• DATA FOR REVIEW:
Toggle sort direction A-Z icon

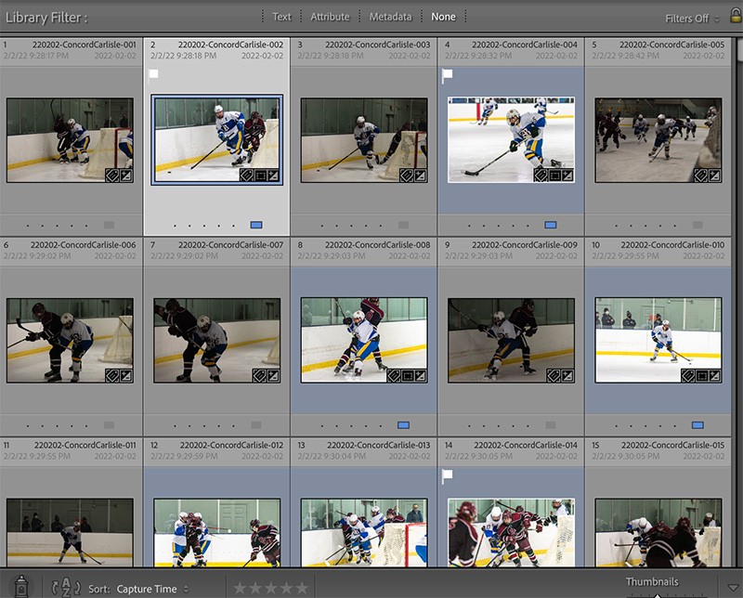click(66, 588)
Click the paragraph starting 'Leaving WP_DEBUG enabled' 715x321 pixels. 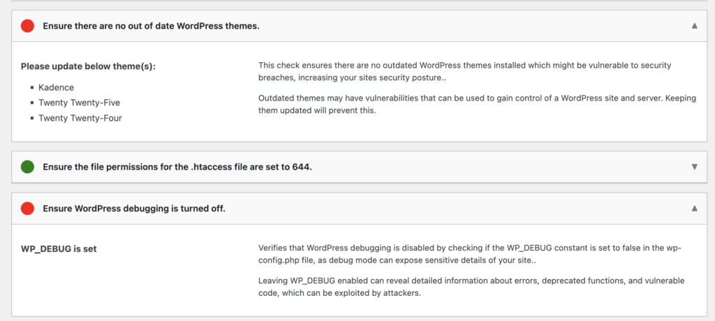click(471, 287)
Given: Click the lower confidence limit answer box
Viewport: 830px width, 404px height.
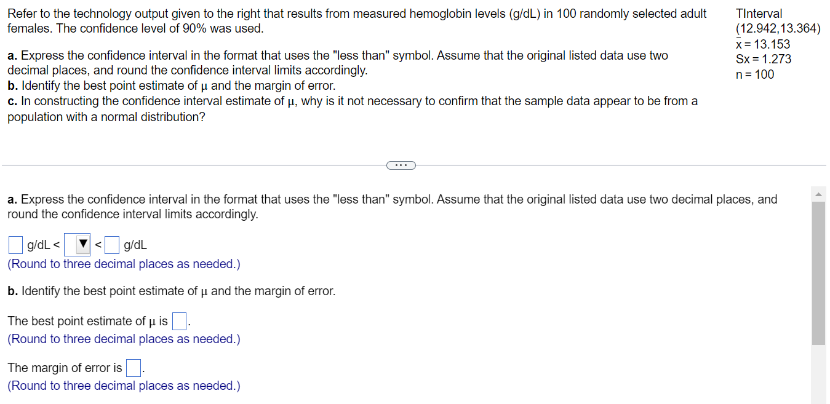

• DIRECTIONS: Reproduce exactly, and only, the part of the entries above that runs from the line with "Given: Click the" to the last line, both included. Pictures stay out.

• EXERCISE ANSWER:
Given: Click the lower confidence limit answer box
Viewport: 830px width, 404px height.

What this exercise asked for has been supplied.